Saved entries
────────────────────

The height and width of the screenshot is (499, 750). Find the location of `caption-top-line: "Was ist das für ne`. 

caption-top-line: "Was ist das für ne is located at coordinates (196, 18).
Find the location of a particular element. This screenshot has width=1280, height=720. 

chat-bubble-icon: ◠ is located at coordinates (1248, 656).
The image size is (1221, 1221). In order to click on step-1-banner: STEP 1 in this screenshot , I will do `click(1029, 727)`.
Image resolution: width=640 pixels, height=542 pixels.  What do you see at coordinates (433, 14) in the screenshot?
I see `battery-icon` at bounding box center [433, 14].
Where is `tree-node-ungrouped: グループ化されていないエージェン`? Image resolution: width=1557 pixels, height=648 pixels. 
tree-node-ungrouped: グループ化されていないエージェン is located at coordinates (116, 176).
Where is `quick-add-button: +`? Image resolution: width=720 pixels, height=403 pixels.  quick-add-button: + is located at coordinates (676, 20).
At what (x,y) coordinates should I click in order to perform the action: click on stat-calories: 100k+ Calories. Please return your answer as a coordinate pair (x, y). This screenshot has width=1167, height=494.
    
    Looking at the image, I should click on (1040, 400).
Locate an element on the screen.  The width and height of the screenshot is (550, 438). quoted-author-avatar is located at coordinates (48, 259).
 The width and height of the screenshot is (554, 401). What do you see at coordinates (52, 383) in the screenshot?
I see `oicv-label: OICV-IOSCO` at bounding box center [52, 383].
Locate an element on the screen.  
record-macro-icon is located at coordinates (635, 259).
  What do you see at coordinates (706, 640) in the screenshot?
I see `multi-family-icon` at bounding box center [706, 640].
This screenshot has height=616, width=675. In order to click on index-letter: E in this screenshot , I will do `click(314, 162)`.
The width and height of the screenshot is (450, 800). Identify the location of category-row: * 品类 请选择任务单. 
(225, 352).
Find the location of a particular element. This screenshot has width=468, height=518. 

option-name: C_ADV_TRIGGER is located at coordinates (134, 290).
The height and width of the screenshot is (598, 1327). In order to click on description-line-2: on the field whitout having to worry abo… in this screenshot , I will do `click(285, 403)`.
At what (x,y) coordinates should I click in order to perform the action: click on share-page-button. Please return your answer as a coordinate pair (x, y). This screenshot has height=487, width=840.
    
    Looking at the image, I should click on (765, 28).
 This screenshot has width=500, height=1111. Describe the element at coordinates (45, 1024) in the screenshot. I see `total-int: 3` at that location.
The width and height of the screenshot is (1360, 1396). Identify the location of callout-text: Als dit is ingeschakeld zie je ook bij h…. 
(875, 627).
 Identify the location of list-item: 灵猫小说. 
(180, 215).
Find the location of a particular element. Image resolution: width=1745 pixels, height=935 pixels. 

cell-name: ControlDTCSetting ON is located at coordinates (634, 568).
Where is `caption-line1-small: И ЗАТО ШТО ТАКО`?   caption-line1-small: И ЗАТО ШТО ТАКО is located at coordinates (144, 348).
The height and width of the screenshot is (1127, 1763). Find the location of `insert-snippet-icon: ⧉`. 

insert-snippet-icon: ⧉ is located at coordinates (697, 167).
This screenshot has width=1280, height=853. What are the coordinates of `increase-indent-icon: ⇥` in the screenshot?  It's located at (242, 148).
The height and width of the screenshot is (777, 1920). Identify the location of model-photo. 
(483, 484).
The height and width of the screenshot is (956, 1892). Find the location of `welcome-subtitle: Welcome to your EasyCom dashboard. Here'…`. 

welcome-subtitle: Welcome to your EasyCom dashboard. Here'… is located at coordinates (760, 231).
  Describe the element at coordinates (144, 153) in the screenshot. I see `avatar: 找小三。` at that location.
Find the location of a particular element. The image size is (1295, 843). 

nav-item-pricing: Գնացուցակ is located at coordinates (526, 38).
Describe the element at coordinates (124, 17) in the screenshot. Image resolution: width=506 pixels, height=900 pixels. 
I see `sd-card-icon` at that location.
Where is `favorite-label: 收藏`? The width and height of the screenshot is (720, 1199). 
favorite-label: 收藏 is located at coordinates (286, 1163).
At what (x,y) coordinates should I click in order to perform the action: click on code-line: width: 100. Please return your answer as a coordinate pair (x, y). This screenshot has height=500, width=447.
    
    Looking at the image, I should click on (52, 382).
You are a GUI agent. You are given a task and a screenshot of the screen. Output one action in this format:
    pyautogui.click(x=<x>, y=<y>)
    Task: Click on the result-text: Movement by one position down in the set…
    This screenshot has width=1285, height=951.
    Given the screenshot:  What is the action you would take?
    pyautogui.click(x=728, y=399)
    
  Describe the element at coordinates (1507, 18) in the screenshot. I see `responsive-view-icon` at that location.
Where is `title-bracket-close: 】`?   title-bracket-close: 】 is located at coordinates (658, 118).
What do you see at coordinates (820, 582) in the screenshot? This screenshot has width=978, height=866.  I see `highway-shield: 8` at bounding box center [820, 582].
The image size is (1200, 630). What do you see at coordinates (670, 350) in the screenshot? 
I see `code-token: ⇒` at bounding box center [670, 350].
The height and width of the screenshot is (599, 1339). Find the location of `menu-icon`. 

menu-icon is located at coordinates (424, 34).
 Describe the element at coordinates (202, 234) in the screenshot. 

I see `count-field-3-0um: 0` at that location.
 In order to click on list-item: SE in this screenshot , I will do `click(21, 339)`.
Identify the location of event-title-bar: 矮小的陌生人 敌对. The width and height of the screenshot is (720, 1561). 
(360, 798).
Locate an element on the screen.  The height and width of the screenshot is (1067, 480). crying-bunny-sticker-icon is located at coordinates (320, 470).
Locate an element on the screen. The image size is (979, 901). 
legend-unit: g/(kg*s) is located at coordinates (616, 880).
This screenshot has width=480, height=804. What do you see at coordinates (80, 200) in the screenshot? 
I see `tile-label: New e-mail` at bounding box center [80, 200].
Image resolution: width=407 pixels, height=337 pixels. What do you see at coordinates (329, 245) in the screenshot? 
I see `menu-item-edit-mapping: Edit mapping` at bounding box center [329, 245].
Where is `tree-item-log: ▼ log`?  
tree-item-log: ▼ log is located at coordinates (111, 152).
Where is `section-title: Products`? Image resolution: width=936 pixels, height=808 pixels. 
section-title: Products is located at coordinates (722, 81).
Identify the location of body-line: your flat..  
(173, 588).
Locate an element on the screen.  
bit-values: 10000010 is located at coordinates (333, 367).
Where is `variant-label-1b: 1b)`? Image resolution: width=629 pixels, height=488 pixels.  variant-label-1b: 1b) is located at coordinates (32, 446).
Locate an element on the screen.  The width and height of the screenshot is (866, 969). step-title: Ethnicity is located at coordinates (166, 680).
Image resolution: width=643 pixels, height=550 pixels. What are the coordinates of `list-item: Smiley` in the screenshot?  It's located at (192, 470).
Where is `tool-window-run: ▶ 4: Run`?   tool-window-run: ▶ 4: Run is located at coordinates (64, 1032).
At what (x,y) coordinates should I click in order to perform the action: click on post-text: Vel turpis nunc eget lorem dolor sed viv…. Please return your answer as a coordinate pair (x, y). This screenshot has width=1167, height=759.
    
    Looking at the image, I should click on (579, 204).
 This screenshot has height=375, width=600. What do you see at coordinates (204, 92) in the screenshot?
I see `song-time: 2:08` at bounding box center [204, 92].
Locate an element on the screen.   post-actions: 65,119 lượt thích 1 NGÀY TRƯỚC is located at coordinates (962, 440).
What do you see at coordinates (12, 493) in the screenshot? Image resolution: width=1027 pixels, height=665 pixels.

────────────────────

Try it: Copy out each of the saved entries above word for word, keeping every line as it appears.

Task result:
The height and width of the screenshot is (499, 750). Find the location of `caption-top-line: "Was ist das für ne`. 

caption-top-line: "Was ist das für ne is located at coordinates (196, 18).
Find the location of a particular element. This screenshot has width=1280, height=720. 

chat-bubble-icon: ◠ is located at coordinates (1248, 656).
The image size is (1221, 1221). In order to click on step-1-banner: STEP 1 in this screenshot , I will do `click(1029, 727)`.
Image resolution: width=640 pixels, height=542 pixels.  What do you see at coordinates (433, 14) in the screenshot?
I see `battery-icon` at bounding box center [433, 14].
Where is `tree-node-ungrouped: グループ化されていないエージェン`? Image resolution: width=1557 pixels, height=648 pixels. 
tree-node-ungrouped: グループ化されていないエージェン is located at coordinates (116, 176).
Where is `quick-add-button: +`? Image resolution: width=720 pixels, height=403 pixels.  quick-add-button: + is located at coordinates (676, 20).
At what (x,y) coordinates should I click in order to perform the action: click on stat-calories: 100k+ Calories. Please return your answer as a coordinate pair (x, y). This screenshot has width=1167, height=494.
    
    Looking at the image, I should click on (1040, 400).
Locate an element on the screen.  The width and height of the screenshot is (550, 438). quoted-author-avatar is located at coordinates (48, 259).
 The width and height of the screenshot is (554, 401). What do you see at coordinates (52, 383) in the screenshot?
I see `oicv-label: OICV-IOSCO` at bounding box center [52, 383].
Locate an element on the screen.  
record-macro-icon is located at coordinates (635, 259).
  What do you see at coordinates (706, 640) in the screenshot?
I see `multi-family-icon` at bounding box center [706, 640].
This screenshot has height=616, width=675. In order to click on index-letter: E in this screenshot , I will do `click(314, 162)`.
The width and height of the screenshot is (450, 800). Identify the location of category-row: * 品类 请选择任务单. 
(225, 352).
Find the location of a particular element. This screenshot has width=468, height=518. 

option-name: C_ADV_TRIGGER is located at coordinates (134, 290).
The height and width of the screenshot is (598, 1327). In order to click on description-line-2: on the field whitout having to worry abo… in this screenshot , I will do `click(285, 403)`.
At what (x,y) coordinates should I click in order to perform the action: click on share-page-button. Please return your answer as a coordinate pair (x, y). This screenshot has height=487, width=840.
    
    Looking at the image, I should click on (765, 28).
 This screenshot has width=500, height=1111. Describe the element at coordinates (45, 1024) in the screenshot. I see `total-int: 3` at that location.
The width and height of the screenshot is (1360, 1396). Identify the location of callout-text: Als dit is ingeschakeld zie je ook bij h…. 
(875, 627).
 Identify the location of list-item: 灵猫小说. 
(180, 215).
Find the location of a particular element. Image resolution: width=1745 pixels, height=935 pixels. 

cell-name: ControlDTCSetting ON is located at coordinates (634, 568).
Where is `caption-line1-small: И ЗАТО ШТО ТАКО`?   caption-line1-small: И ЗАТО ШТО ТАКО is located at coordinates (144, 348).
The height and width of the screenshot is (1127, 1763). Find the location of `insert-snippet-icon: ⧉`. 

insert-snippet-icon: ⧉ is located at coordinates (697, 167).
This screenshot has width=1280, height=853. What are the coordinates of `increase-indent-icon: ⇥` in the screenshot?  It's located at (242, 148).
The height and width of the screenshot is (777, 1920). Identify the location of model-photo. 
(483, 484).
The height and width of the screenshot is (956, 1892). Find the location of `welcome-subtitle: Welcome to your EasyCom dashboard. Here'…`. 

welcome-subtitle: Welcome to your EasyCom dashboard. Here'… is located at coordinates (760, 231).
  Describe the element at coordinates (144, 153) in the screenshot. I see `avatar: 找小三。` at that location.
Find the location of a particular element. The image size is (1295, 843). 

nav-item-pricing: Գնացուցակ is located at coordinates (526, 38).
Describe the element at coordinates (124, 17) in the screenshot. Image resolution: width=506 pixels, height=900 pixels. 
I see `sd-card-icon` at that location.
Where is `favorite-label: 收藏`? The width and height of the screenshot is (720, 1199). 
favorite-label: 收藏 is located at coordinates (286, 1163).
At what (x,y) coordinates should I click in order to perform the action: click on code-line: width: 100. Please return your answer as a coordinate pair (x, y). This screenshot has height=500, width=447.
    
    Looking at the image, I should click on (52, 382).
You are a GUI agent. You are given a task and a screenshot of the screen. Output one action in this format:
    pyautogui.click(x=<x>, y=<y>)
    Task: Click on the result-text: Movement by one position down in the set…
    This screenshot has width=1285, height=951.
    Given the screenshot:  What is the action you would take?
    pyautogui.click(x=728, y=399)
    
  Describe the element at coordinates (1507, 18) in the screenshot. I see `responsive-view-icon` at that location.
Where is `title-bracket-close: 】`?   title-bracket-close: 】 is located at coordinates (658, 118).
What do you see at coordinates (820, 582) in the screenshot? This screenshot has width=978, height=866.  I see `highway-shield: 8` at bounding box center [820, 582].
The image size is (1200, 630). What do you see at coordinates (670, 350) in the screenshot? 
I see `code-token: ⇒` at bounding box center [670, 350].
The height and width of the screenshot is (599, 1339). Find the location of `menu-icon`. 

menu-icon is located at coordinates (424, 34).
 Describe the element at coordinates (202, 234) in the screenshot. 

I see `count-field-3-0um: 0` at that location.
 In order to click on list-item: SE in this screenshot , I will do `click(21, 339)`.
Identify the location of event-title-bar: 矮小的陌生人 敌对. The width and height of the screenshot is (720, 1561). 
(360, 798).
Locate an element on the screen.  The height and width of the screenshot is (1067, 480). crying-bunny-sticker-icon is located at coordinates (320, 470).
Locate an element on the screen. The image size is (979, 901). 
legend-unit: g/(kg*s) is located at coordinates (616, 880).
This screenshot has width=480, height=804. What do you see at coordinates (80, 200) in the screenshot? 
I see `tile-label: New e-mail` at bounding box center [80, 200].
Image resolution: width=407 pixels, height=337 pixels. What do you see at coordinates (329, 245) in the screenshot? 
I see `menu-item-edit-mapping: Edit mapping` at bounding box center [329, 245].
Where is `tree-item-log: ▼ log`?  
tree-item-log: ▼ log is located at coordinates (111, 152).
Where is `section-title: Products`? Image resolution: width=936 pixels, height=808 pixels. 
section-title: Products is located at coordinates (722, 81).
Identify the location of body-line: your flat..  
(173, 588).
Locate an element on the screen.  
bit-values: 10000010 is located at coordinates (333, 367).
Where is `variant-label-1b: 1b)`? Image resolution: width=629 pixels, height=488 pixels.  variant-label-1b: 1b) is located at coordinates (32, 446).
Locate an element on the screen.  The width and height of the screenshot is (866, 969). step-title: Ethnicity is located at coordinates (166, 680).
Image resolution: width=643 pixels, height=550 pixels. What are the coordinates of `list-item: Smiley` in the screenshot?  It's located at (192, 470).
Where is `tool-window-run: ▶ 4: Run`?   tool-window-run: ▶ 4: Run is located at coordinates (64, 1032).
At what (x,y) coordinates should I click in order to perform the action: click on post-text: Vel turpis nunc eget lorem dolor sed viv…. Please return your answer as a coordinate pair (x, y). This screenshot has width=1167, height=759.
    
    Looking at the image, I should click on (579, 204).
 This screenshot has height=375, width=600. What do you see at coordinates (204, 92) in the screenshot?
I see `song-time: 2:08` at bounding box center [204, 92].
Locate an element on the screen.   post-actions: 65,119 lượt thích 1 NGÀY TRƯỚC is located at coordinates (962, 440).
What do you see at coordinates (12, 493) in the screenshot? Image resolution: width=1027 pixels, height=665 pixels.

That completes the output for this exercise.